▶ **GOAL**
State how many lines of the records below contain the word "Open". Give only the number.

▶ **EXCERPTED RECORDS**
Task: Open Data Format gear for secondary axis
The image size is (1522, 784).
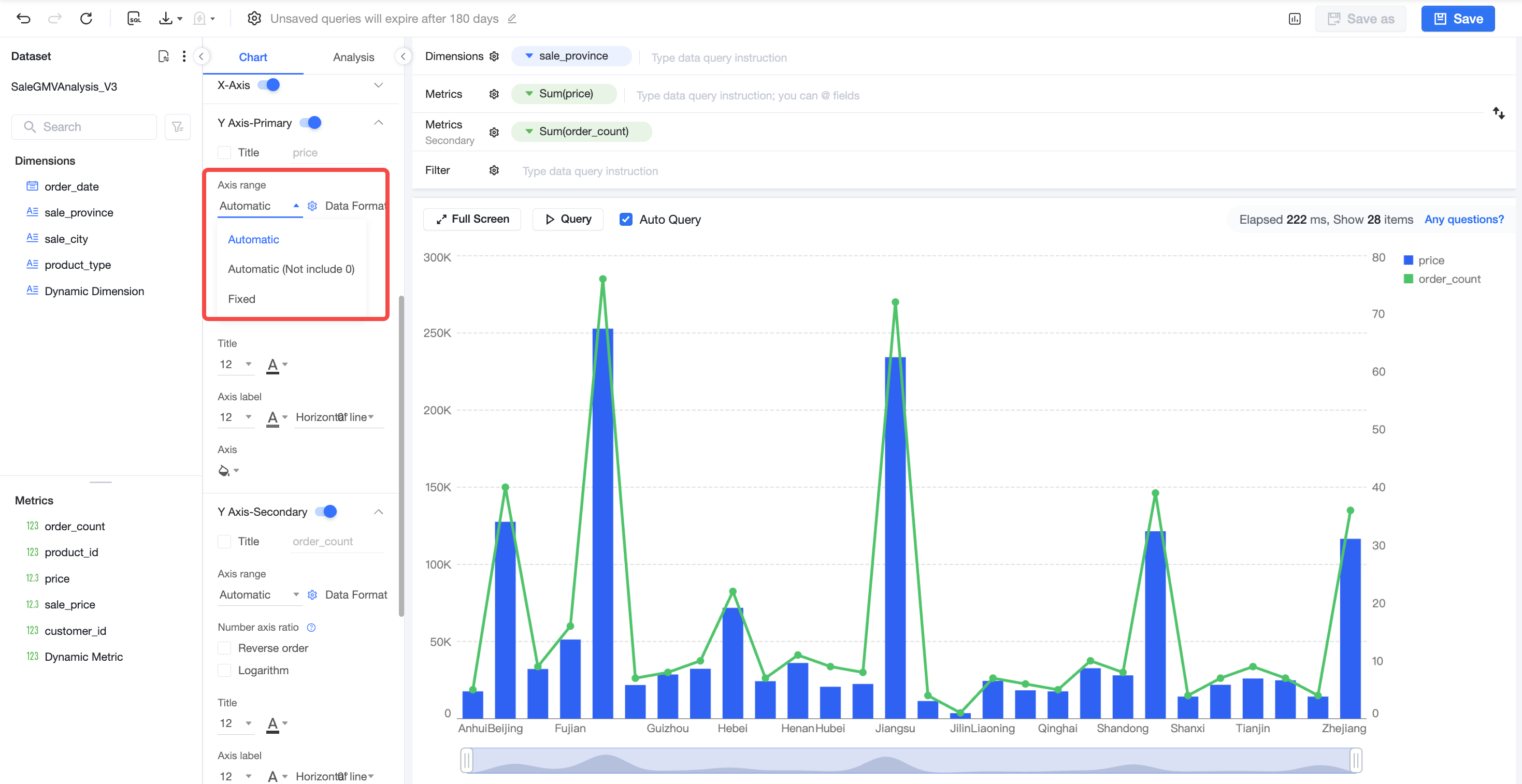Action: coord(312,594)
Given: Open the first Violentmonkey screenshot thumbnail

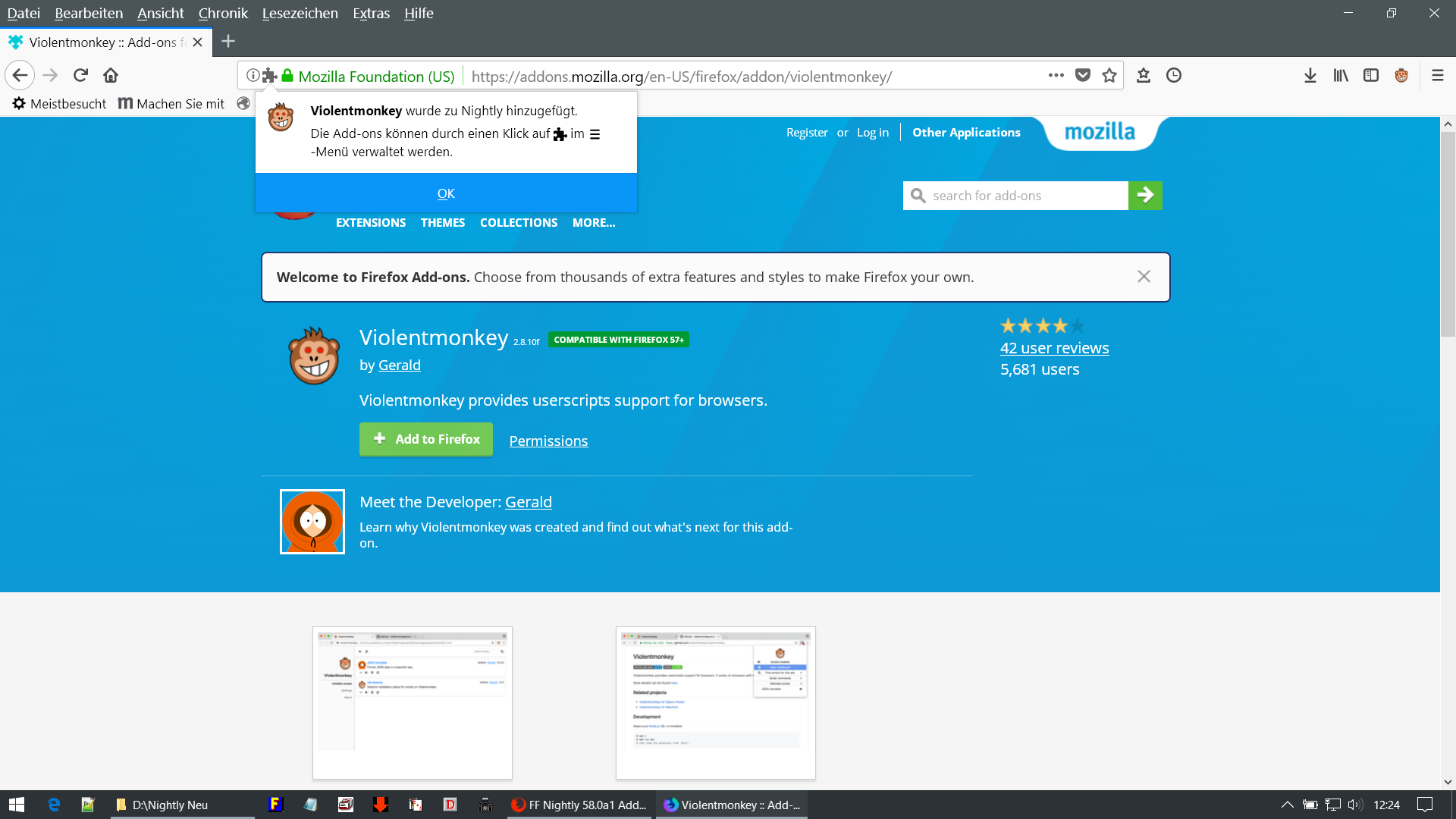Looking at the screenshot, I should point(412,702).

▶ **FULL ANSWER**
2